***** Extracted records *****
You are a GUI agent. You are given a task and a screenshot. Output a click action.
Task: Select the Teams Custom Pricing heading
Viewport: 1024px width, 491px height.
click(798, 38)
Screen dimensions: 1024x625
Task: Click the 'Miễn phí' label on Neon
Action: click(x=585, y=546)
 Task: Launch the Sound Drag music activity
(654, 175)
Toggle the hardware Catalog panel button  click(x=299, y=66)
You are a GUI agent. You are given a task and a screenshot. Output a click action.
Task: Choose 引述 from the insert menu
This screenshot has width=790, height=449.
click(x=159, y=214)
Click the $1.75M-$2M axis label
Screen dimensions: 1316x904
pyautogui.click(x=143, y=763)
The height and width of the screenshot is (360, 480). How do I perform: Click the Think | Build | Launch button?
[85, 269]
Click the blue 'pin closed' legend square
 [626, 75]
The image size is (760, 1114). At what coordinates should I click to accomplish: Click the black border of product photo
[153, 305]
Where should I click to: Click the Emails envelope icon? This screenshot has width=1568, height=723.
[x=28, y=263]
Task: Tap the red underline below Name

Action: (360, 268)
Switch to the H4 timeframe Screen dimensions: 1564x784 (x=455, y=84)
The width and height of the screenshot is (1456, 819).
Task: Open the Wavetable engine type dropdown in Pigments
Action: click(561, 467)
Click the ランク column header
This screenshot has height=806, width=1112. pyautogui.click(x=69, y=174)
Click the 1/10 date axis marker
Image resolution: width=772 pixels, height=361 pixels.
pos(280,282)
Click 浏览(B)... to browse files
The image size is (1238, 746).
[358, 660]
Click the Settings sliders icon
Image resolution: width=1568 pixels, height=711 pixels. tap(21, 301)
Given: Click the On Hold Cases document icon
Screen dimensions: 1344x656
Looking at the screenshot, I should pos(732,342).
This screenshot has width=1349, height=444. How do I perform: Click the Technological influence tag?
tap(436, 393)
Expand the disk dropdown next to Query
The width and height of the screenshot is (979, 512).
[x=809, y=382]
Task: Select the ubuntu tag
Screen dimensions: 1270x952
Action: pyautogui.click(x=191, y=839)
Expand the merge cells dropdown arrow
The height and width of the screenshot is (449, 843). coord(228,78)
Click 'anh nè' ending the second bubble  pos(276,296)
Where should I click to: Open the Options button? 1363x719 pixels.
*****
[Your task]
From the line holding "Given: Click the On Hold Cases document icon" down to the final line above, quote every line exactly and only those lines.

[Task response]
Given: Click the On Hold Cases document icon
Screen dimensions: 1344x656
Looking at the screenshot, I should pos(732,342).
This screenshot has width=1349, height=444. How do I perform: Click the Technological influence tag?
tap(436, 393)
Expand the disk dropdown next to Query
The width and height of the screenshot is (979, 512).
[x=809, y=382]
Task: Select the ubuntu tag
Screen dimensions: 1270x952
Action: pyautogui.click(x=191, y=839)
Expand the merge cells dropdown arrow
The height and width of the screenshot is (449, 843). coord(228,78)
Click 'anh nè' ending the second bubble  pos(276,296)
Where should I click to: Open the Options button? 1363x719 pixels.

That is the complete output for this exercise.